PITTSFIELD — A recount Wednesday confirmed that Heather Donahue was the winner of a municipal race for an at-large seat on the Town Council.

The recount showed that Donahue actually increased her advantage over incumbent Lindsay Holmstrom by two votes.

The recount did not change the placement of any of the three candidates for the seat: Donahue, Holmstrom and Eric Glencross. The recount found 586 votes for Donahue while the other two candidates had the same results as originally found: Holmstrom with 577 and Glencross with 312.

Holmstrom requested the recount earlier this month after results showed her behind Donahue by seven votes. There was some delay in scheduling the recount because of holidays, Town Clerk Nicole Nikolan said earlier.

Candidates and municipal staff gathered in the basement of the Town Office on Wednesday to retally more than 1,600 ballots by hand. In addition to Nikolan, who oversaw the proceedings, there were eight counters and four assistants.

The group first divided the ballots into lots of 50, with each lot being counted by two people. Then each lot was given to another pair of counters, who each had to look at the ballot and agree for whom it was marked.


The recount began at 3:30 p.m. and lasted several hours until Nikolan could confirm Donahue’s victory.

Donahue said Thursday that she was impressed by the professionalism of the election staff and the process went as “smoothly as it could have.” Holmstrom could not be reached for comment Thursday.

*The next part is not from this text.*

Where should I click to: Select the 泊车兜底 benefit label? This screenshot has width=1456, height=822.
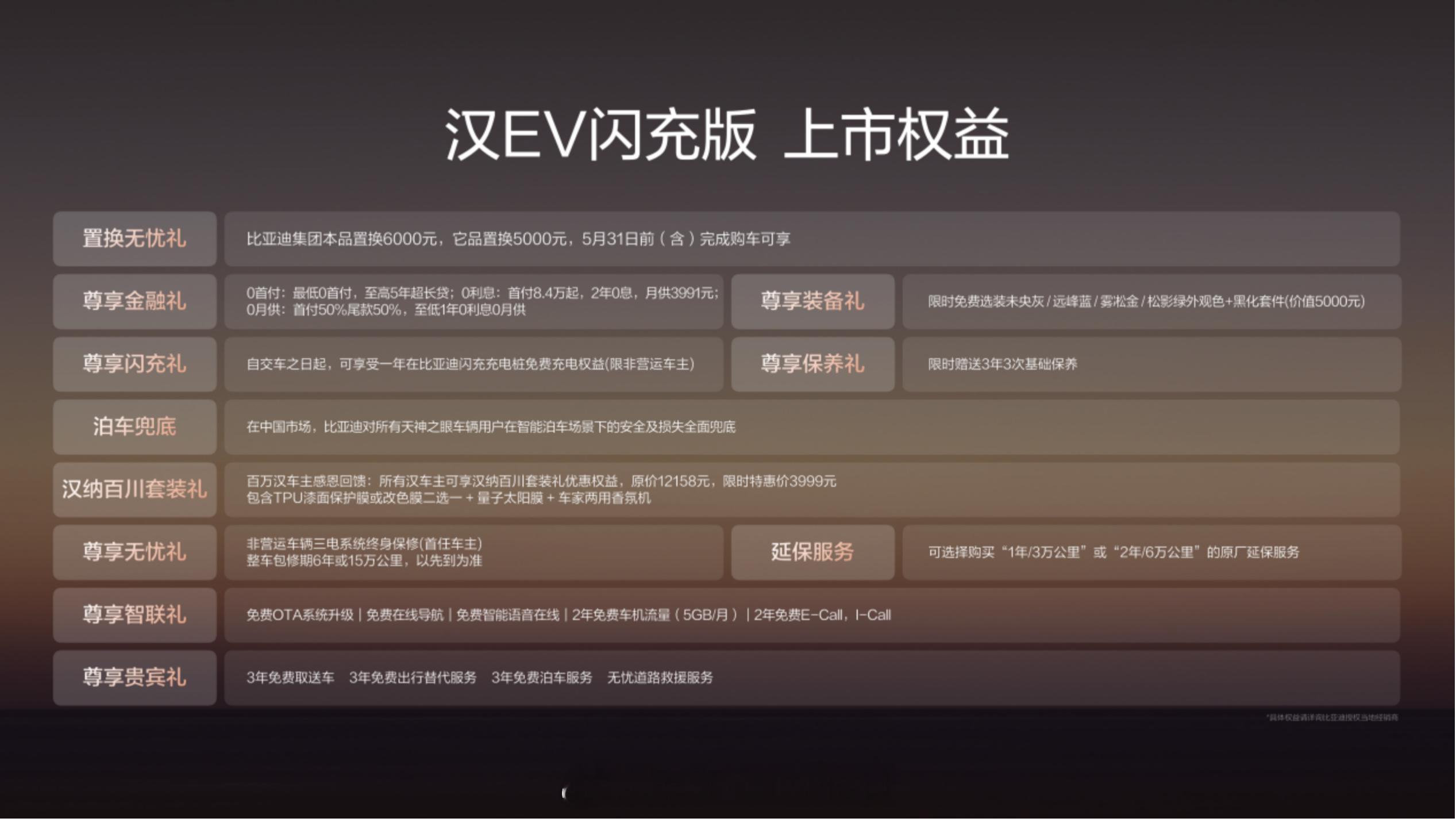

Donahue served on the Town Council for several years before being defeated last year by Eric Saucier. After state Rep. Amanda Collamore stepped down from an at-large seat last December, Donahue ran in the April special election for the seat but was defeated by Holmstrom.

Donahue said that once she takes her seat in January, she hopes to bring focus back to several projects that were set in motion by past councils but seem to have fallen by the wayside in the last year, such as efforts to digitize town documents, which has been supported by the council but not funded.

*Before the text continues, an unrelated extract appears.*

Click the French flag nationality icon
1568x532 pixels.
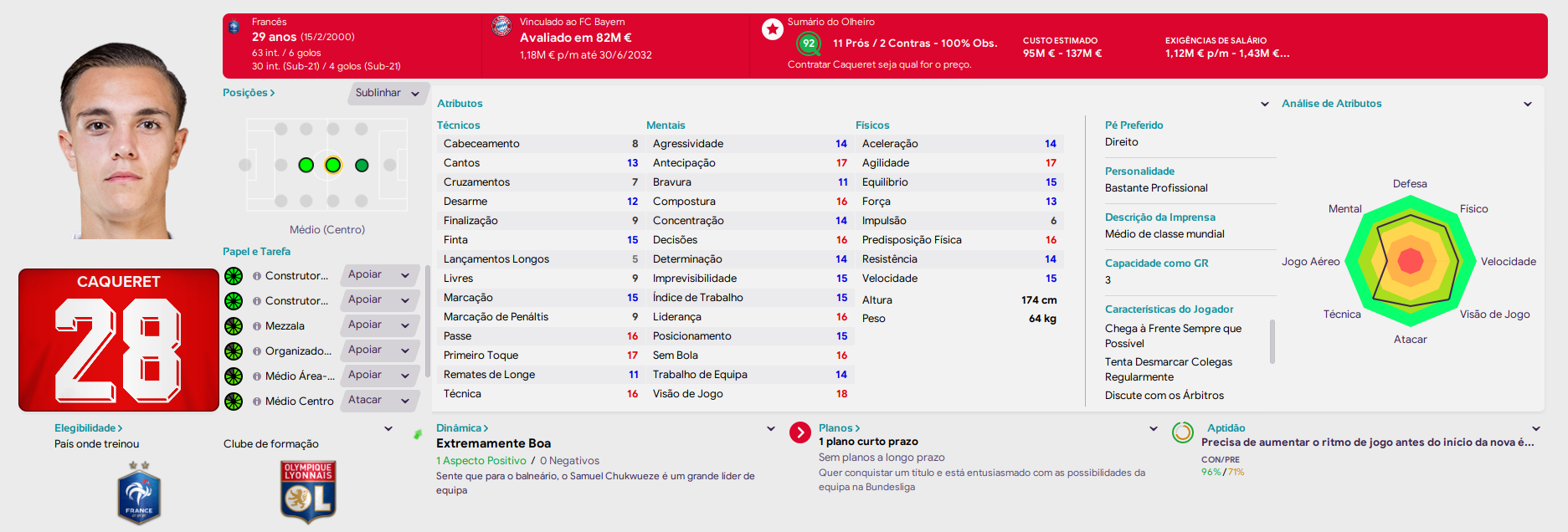234,26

She also said that she hopes to help the council better plan for matters like the upcoming project with state agencies for work downtown. She said she wants to work on how the council will communicate traffic changes and work schedules to the public ahead of the start of the project.

Holmstrom currently holds the seat and has served as an at-large councilor for six months. Ahead of the election, she said she has enjoyed her time on the council and feels she had gained momentum to help modernize town operations and steer infrastructure improvements.